By Brendan Proctor - September 23, 2019

Sally

I have just turned the last past page of this superb book and I am overwhelmed with all the emotions that the photography and words have created. It is brilliant! The first part of the book educates us with all the facts. Their true name, their frightening reduction in numbers and their uncertain future. In the second part, the behaviour of the wolves, as individuals and as a pack are brought to life with a stunning selection of photos and text, with Mana as the most truly beautiful backdrop of smoky blues, purples and greens continuing to the vast ,sun drenched expanse of Hwange in part three. Nick Dyer and Peter Blinston take us on a journey with their own lives, their passion for Africa and ultimately, their love for an incredibly endangered species, the Painted Wolves. We are treated to scenery shots of the packs through to the most incredibly sharp, close up images of the dogs. Every photo reminding us why Nick Dyer has just been selected as a finalist in the Wildlife Photographer of the Year competition.

I had the privilege of meeting Nick in Zambia in 2013 in Kafue and then South Luangwa. His passion and determination to take the very best shots of the African wildlife was evident back then when discussing his work. I have followed his blogs and photography since, and am continually astounded by his ability to capture that perfect moment and wonderful light.His description of his day and his encounters take us right back to the magic that is Mana. Nick’s descriptions are vivid and honest and read like an exciting biography, transporting us from our homes to life with the pack.

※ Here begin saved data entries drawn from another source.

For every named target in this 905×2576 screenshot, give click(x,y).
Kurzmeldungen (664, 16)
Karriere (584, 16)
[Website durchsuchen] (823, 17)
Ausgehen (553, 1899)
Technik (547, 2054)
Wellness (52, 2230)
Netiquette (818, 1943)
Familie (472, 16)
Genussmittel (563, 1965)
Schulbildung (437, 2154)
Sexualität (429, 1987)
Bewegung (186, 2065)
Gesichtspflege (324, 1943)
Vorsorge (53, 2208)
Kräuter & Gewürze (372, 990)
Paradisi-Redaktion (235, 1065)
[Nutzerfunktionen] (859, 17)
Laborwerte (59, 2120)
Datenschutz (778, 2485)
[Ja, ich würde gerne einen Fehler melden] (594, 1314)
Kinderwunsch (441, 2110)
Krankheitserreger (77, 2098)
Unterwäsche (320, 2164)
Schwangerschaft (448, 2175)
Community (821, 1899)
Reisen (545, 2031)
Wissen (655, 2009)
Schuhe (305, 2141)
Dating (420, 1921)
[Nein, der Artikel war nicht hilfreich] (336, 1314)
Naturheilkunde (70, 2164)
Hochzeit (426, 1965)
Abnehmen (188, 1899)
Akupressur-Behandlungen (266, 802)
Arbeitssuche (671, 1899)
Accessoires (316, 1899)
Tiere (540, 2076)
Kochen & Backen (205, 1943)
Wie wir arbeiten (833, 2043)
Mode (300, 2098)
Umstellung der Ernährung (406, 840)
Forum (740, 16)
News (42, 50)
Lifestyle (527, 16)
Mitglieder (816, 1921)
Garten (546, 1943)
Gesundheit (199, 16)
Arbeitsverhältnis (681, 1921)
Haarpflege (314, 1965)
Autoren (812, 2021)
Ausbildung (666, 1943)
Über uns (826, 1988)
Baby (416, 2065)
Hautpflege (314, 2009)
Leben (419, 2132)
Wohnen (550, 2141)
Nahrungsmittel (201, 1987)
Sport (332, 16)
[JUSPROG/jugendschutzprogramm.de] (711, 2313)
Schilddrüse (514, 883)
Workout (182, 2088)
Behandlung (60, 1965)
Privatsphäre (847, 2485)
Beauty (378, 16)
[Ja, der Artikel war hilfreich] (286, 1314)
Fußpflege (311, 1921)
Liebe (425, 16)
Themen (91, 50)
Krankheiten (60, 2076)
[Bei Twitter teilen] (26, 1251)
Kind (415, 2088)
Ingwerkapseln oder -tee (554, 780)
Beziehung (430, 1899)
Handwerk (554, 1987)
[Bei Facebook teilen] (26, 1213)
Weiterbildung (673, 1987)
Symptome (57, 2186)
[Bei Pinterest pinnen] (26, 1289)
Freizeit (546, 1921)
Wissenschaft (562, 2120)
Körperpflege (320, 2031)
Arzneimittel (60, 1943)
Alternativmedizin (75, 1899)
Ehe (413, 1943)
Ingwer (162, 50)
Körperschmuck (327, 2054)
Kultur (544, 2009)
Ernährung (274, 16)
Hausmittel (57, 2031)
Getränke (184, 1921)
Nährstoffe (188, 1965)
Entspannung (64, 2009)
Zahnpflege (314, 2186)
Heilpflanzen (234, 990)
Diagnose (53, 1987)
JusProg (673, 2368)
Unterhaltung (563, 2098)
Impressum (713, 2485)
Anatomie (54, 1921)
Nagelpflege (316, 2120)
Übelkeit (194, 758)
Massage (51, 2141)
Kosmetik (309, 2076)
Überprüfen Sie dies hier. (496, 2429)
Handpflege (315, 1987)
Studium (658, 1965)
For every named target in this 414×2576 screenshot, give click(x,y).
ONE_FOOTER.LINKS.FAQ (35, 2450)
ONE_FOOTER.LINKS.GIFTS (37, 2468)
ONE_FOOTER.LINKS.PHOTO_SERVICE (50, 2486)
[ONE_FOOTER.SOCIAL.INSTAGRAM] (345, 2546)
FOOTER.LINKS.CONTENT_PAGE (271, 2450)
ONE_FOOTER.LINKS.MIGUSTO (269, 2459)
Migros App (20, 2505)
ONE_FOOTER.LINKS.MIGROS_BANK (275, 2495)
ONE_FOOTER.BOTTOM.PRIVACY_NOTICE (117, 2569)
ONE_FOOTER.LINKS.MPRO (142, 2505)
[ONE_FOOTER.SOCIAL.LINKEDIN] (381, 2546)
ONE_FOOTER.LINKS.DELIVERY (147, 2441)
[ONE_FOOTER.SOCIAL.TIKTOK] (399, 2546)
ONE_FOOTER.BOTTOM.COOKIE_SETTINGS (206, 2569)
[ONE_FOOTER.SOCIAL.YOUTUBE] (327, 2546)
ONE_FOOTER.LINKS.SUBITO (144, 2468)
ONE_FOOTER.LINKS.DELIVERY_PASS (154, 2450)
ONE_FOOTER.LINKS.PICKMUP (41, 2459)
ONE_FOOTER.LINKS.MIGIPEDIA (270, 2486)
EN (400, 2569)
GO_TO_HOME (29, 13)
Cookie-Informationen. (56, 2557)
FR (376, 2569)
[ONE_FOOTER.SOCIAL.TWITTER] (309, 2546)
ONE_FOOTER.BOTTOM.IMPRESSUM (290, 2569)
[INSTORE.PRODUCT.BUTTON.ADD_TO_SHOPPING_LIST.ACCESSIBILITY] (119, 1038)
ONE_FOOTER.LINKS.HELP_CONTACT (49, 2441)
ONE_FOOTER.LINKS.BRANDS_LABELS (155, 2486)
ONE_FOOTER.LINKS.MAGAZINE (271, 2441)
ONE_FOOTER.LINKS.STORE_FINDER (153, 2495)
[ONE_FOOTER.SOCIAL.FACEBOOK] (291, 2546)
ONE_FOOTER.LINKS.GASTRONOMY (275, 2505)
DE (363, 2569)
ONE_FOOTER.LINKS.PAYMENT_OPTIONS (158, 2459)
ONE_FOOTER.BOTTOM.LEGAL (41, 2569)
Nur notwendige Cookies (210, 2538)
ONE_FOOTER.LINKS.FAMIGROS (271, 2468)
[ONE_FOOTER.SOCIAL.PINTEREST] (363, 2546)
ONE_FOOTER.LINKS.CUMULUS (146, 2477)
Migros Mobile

We have been incredibly fortunate to have had Peter visit Perth twice to speak at the Painted Dog Conservation fundraising events. In the book, Peter immerses us in his daily life with the wolves, in fact, he and Jealous Mpofu have dedicated over twenty years of their lives to their monitoring and survival of the wolves in Zimbabwe. In the third, and last, section of the book, Peter takes us through all the facets of his work. From long days and kilometers of monitoring, education of the local children and bush camps ( the photos of these children are priceless!) meetings with the local chief and the work with John Lemon to run the unique rehabilitation centre for Painted Dog Conservation in Hwange. Together Peter and Nick bring us a book, a true masterpiece, a huge book, that takes us on a journey into the lives of this somewhat unknown but fascinating animal that every Friend of Mana Pools should add to their collection. All profits go to the Painted Wolf Foundation.